Source document:
=======

Do take time to wander the cobblestone streets of Potes. There are lots of nooks and crannies leading to old neighborhoods that look like they haven’t changed over centuries. There are small bridges that cross over the Quiviesa and Deva Rivers and offer spectacular viewpoints. The whole historical Old Town is a delight to explore.

If you wish to walk even more, the river walk next to Río Quiviesa and the Rio Deva offers a tranquil escape right in the heart of the pueblo.

From all the walking, due dive deep into the regional cuisine. The Picos de Europa region, in general, is known for hearty stews, unique cheeses, and meats. While Cider (Sidra) is most popular in the Asturias region of the Picos, you will find a few Cider Houses (Siderías) in Potes.

=======

Material:
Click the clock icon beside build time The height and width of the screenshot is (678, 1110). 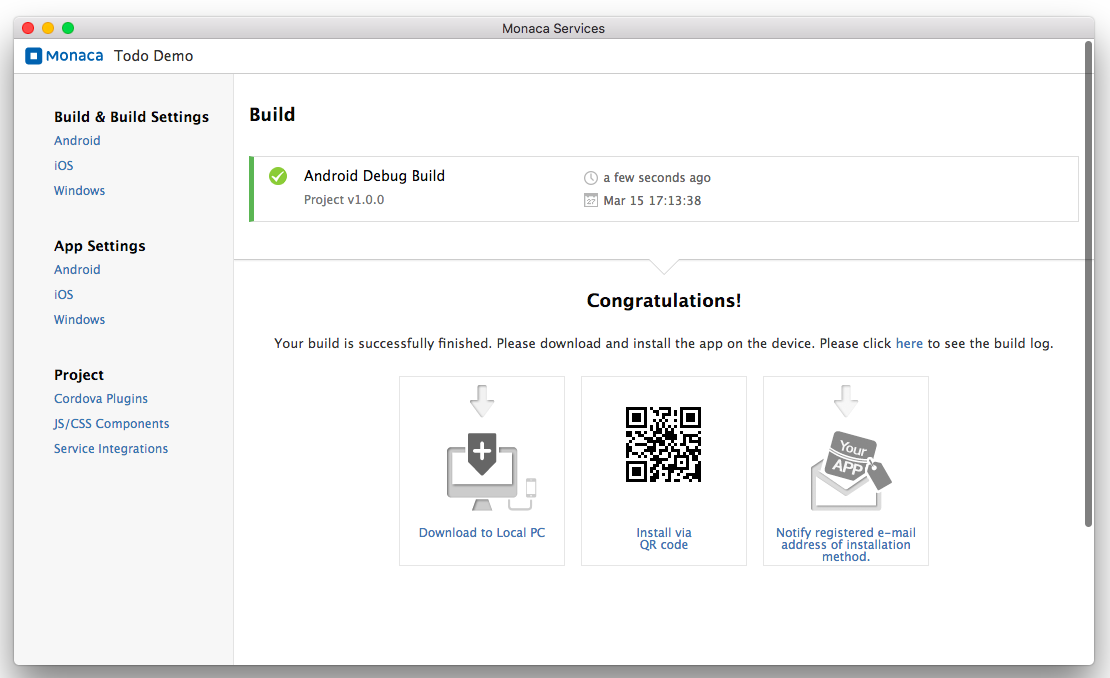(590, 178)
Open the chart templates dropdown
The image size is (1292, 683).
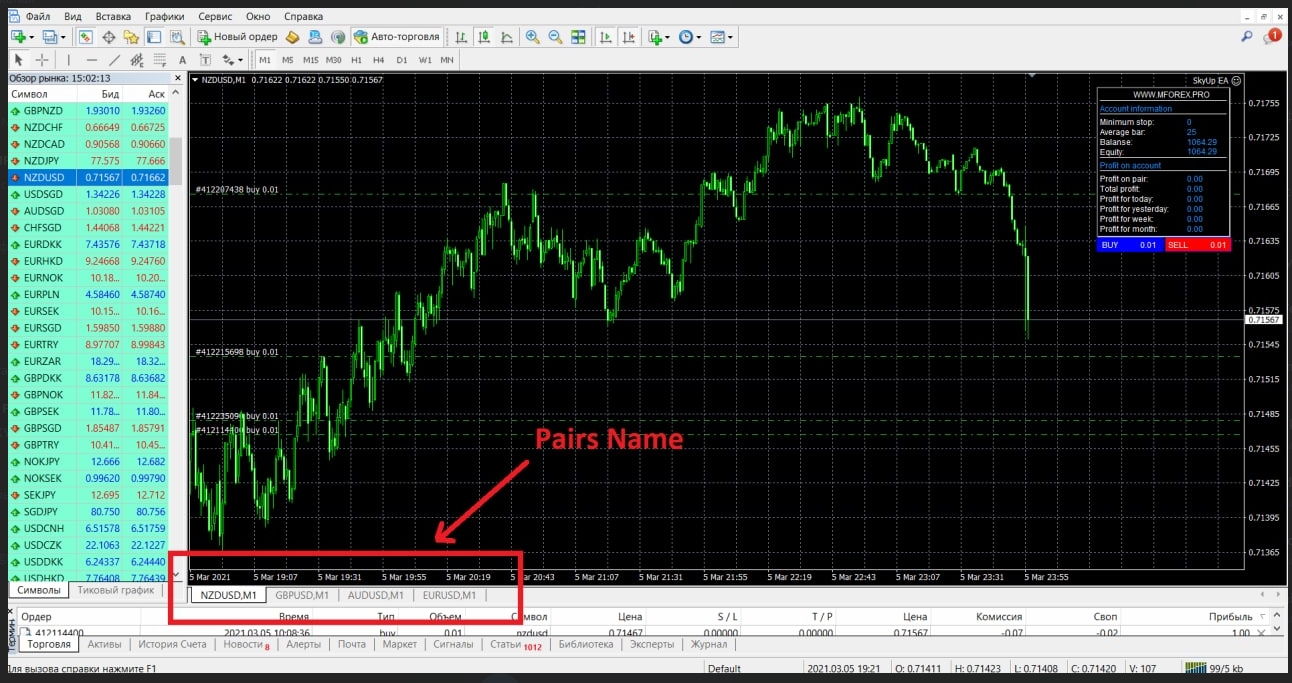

=======

Your tasks:
(1) Translate this sentence from the passage on Potes into Spanish: "There are small bridges that cross over the Quiviesa and Deva Rivers and offer spectacular viewpoints."
(2) Rewrite the part of the passage on Potes that opens with the words containing "Do take time" and closes with "of the pueblo.", replacing "delight" with "pleasure".

Answers for the exercise:
(1) Hay pequeños puentes que cruzan los ríos Quiviesa y Deva y ofrecen vistas espectaculares.

(2)
Do take time to wander the cobblestone streets of Potes. There are lots of nooks and crannies leading to old neighborhoods that look like they haven’t changed over centuries. There are small bridges that cross over the Quiviesa and Deva Rivers and offer spectacular viewpoints. The whole historical Old Town is a pleasure to explore.

If you wish to walk even more, the river walk next to Río Quiviesa and the Rio Deva offers a tranquil escape right in the heart of the pueblo.